Le chef de l'Etat a reconnu qu'on était submergé par ce virus, et que la stratégie, le triptyque tracer-tester-isoler avait montré ses limites, qu'on n'avait pas su l'appliquer complètement et totalement pour qu'il soit efficace. Il faut remettre en cause ou pas cette stratégie ?
Cette stratégie ne va pas du tout. On part des cas symptomatiques, on les trouve beaucoup trop tard et ensuite, on recherche leur contact aussi beaucoup trop tard. Pour quatre cas qu'on trouve en ce moment, il y en a un seul qui est un contact d'un cas connu. Ça veut dire que l'essentiel de la circulation du virus échappe à notre surveillance, on ne comprend pas comment le virus circule.
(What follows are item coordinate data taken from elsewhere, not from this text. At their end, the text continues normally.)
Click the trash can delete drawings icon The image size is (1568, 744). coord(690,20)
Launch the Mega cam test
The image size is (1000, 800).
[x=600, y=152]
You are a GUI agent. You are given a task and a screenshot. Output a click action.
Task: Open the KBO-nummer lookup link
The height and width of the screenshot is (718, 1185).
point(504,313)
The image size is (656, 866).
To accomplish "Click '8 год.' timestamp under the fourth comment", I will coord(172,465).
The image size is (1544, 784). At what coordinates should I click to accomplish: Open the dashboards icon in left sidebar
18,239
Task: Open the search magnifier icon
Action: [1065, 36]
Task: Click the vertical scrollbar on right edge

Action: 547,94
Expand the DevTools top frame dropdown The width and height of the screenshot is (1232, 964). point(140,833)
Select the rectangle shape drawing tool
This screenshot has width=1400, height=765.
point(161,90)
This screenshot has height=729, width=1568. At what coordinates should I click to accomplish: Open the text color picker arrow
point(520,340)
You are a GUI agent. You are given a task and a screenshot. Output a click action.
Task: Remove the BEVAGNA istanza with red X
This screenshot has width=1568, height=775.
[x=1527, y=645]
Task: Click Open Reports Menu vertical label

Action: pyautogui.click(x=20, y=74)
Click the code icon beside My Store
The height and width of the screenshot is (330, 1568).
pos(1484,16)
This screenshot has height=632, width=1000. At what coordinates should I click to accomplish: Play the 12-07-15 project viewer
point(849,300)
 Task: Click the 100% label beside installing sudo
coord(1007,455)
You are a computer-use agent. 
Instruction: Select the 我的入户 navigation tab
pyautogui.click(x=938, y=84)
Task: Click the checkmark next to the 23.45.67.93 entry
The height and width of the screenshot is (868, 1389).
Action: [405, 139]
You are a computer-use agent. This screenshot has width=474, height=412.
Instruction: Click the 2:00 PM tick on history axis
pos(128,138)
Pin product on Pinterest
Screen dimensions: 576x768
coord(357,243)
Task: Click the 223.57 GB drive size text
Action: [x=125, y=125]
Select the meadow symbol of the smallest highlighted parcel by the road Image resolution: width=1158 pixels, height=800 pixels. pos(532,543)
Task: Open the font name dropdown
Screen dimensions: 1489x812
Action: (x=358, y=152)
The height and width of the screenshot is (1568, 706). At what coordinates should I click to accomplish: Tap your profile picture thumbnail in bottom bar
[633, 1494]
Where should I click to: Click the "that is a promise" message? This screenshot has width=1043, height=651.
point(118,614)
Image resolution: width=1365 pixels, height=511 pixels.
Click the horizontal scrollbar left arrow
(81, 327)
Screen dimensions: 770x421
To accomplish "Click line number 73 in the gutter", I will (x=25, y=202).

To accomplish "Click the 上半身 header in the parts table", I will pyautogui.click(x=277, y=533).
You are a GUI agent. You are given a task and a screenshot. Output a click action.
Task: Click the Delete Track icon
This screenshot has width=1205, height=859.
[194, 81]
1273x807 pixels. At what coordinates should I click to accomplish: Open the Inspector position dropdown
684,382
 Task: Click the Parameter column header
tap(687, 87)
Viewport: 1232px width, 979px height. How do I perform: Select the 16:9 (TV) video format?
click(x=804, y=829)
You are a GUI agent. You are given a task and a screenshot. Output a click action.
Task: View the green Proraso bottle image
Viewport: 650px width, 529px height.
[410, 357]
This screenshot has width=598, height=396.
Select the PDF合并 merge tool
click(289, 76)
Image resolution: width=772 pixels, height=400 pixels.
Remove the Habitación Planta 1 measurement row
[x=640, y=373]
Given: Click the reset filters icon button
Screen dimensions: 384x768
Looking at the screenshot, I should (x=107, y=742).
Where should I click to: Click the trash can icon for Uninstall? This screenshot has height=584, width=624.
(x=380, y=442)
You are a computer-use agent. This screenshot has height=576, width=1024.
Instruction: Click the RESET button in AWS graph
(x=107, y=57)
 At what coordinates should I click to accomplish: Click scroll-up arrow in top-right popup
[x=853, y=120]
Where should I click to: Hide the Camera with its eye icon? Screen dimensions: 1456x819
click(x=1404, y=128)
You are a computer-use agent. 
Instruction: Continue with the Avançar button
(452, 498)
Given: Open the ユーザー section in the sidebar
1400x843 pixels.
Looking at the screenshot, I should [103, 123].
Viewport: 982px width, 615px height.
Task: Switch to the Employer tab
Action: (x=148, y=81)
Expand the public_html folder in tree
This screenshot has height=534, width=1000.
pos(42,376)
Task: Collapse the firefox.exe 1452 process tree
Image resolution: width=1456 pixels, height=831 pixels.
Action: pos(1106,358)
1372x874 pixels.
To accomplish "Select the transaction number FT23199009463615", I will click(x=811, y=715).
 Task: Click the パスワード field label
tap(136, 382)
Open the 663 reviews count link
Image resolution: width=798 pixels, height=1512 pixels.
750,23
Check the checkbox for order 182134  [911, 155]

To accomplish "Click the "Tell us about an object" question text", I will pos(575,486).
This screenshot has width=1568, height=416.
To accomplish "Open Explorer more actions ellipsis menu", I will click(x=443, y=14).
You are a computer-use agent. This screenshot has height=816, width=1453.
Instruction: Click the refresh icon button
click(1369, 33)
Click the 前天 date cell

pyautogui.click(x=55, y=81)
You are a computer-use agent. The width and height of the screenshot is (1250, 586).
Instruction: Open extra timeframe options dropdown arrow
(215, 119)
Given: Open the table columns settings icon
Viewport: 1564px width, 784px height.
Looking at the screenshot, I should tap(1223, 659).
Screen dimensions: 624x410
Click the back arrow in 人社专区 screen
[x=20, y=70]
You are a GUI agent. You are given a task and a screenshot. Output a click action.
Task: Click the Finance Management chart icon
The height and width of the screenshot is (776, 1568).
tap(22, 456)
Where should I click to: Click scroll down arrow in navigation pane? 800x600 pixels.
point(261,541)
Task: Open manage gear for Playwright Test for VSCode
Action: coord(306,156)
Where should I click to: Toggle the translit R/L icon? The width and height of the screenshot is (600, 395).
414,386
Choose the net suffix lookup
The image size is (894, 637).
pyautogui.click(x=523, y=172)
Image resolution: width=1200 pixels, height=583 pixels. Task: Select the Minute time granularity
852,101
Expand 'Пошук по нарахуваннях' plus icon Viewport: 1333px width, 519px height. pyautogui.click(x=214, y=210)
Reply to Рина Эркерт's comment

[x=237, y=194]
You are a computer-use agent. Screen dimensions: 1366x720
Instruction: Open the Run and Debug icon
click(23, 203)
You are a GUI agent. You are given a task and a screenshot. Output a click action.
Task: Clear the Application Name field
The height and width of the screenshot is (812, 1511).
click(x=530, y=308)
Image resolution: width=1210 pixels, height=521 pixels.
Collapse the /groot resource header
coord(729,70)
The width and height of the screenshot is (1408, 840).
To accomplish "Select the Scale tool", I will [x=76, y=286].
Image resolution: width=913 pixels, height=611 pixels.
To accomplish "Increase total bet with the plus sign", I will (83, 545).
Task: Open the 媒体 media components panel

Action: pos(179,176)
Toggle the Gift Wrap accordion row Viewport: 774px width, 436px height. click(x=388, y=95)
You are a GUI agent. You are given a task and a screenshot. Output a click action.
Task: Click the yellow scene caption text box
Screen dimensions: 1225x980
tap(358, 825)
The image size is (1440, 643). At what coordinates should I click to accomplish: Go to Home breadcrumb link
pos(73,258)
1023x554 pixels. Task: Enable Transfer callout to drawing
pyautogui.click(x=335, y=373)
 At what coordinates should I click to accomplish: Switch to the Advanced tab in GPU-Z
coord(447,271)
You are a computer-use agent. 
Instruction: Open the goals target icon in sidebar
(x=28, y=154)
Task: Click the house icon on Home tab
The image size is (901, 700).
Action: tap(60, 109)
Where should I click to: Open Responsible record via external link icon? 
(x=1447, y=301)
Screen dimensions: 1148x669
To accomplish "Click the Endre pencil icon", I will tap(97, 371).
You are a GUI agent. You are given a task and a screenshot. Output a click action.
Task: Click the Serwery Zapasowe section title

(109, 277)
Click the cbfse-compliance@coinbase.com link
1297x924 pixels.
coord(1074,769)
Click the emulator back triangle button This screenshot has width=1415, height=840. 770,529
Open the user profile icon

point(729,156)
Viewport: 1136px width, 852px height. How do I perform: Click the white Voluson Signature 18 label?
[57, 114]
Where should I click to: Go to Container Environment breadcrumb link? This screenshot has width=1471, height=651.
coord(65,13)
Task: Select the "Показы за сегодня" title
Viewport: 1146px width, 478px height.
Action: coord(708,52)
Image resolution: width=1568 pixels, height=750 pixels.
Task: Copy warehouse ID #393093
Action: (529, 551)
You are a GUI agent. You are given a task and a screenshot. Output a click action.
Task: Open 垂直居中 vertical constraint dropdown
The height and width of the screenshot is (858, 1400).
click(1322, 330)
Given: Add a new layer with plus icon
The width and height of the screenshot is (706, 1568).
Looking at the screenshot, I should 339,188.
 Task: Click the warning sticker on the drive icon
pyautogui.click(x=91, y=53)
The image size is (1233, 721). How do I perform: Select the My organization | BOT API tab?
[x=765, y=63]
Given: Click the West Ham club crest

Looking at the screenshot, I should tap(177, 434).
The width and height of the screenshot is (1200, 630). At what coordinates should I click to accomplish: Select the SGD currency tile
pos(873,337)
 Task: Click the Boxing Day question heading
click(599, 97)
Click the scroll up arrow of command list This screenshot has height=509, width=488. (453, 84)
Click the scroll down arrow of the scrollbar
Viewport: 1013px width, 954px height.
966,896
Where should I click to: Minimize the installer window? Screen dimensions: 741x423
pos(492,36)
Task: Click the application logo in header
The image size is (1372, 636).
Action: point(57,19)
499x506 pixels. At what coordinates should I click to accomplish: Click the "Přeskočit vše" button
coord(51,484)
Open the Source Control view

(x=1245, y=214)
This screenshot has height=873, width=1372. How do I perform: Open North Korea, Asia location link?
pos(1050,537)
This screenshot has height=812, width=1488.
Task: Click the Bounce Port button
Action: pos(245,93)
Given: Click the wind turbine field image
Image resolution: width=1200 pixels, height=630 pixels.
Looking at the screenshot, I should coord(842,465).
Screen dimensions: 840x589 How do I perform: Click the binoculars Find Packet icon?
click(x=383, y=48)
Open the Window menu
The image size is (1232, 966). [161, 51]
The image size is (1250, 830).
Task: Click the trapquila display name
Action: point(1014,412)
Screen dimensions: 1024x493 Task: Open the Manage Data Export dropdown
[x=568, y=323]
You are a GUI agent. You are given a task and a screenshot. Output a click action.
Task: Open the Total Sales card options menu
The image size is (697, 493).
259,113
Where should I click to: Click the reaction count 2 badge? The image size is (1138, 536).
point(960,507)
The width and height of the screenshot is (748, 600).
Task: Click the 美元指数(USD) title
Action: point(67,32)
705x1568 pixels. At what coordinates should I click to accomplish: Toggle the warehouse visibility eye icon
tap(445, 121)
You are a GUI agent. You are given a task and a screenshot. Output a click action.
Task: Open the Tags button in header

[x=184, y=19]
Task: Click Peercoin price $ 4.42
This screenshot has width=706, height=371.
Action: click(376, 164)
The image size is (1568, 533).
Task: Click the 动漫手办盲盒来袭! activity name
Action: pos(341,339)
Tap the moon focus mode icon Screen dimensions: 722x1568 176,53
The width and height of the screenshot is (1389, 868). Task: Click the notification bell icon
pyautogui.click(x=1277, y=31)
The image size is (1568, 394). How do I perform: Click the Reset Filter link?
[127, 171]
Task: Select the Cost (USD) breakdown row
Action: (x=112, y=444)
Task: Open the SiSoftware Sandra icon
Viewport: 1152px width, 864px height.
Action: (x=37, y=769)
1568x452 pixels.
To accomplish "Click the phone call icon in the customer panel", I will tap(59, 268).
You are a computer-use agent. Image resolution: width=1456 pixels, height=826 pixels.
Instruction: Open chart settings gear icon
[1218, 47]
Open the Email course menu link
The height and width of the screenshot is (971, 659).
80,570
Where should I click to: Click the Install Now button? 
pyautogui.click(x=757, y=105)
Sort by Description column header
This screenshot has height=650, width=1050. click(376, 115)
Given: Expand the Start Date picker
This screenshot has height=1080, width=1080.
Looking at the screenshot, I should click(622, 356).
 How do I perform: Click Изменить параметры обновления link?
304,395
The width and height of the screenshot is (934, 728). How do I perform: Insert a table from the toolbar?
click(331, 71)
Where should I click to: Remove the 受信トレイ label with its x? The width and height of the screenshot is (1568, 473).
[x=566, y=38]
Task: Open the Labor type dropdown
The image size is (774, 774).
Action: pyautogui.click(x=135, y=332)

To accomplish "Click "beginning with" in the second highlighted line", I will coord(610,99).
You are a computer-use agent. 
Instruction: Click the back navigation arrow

Donc, ça sert à rien de s'intéresser au quart qu'on connaît, il faut s'intéresser à tout le monde, il faut trouver tous les cas, et pour ça il faut tester tout le monde. La vacherie de ce virus c'est qu'il circule à travers des asymptomatiques qui ne se savent pas qu'ils sont contagieux et qui contaminent autour d'eux. C'est comme ça que le virus circule. Le deuxième problème, c'est que tout va très vite, la plupart des gens sont contagieux seulement pendant dix jours. Si on leur dit le dixième jour : "Ah vous avez eu le Covid", ça ne sert plus à rien pour protéger autour d'eux. Ca ne marche pas, cette stratégie n'est pas bonne. Le confinement est une mesure de dernier recours mais il doit s'accompagner d'un dépistage massif et je ne vois pas ça dans les tablettes, et je trouve ça vraiment désolant parce que la situation va être très, très, très difficile. Pour passer de 50 000 cas par jour à 5 000, il suffit de tester moins. C'est un très mauvais indicateur. Le bon indicateur, c'est combien de gens arrivent tous les jours en réanimation ? Combien de gens arrivent tous les jours à l'hôpital ? Et combien de gens meurent tous les jours ? Ca ce sont les bons indicateurs. Le nombre de cas qu'on trouve, ça dépend de combien on cherche, et aujourd'hui on ne cherche pas très bien mais on en trouve beaucoup, et il y en a énormément plus.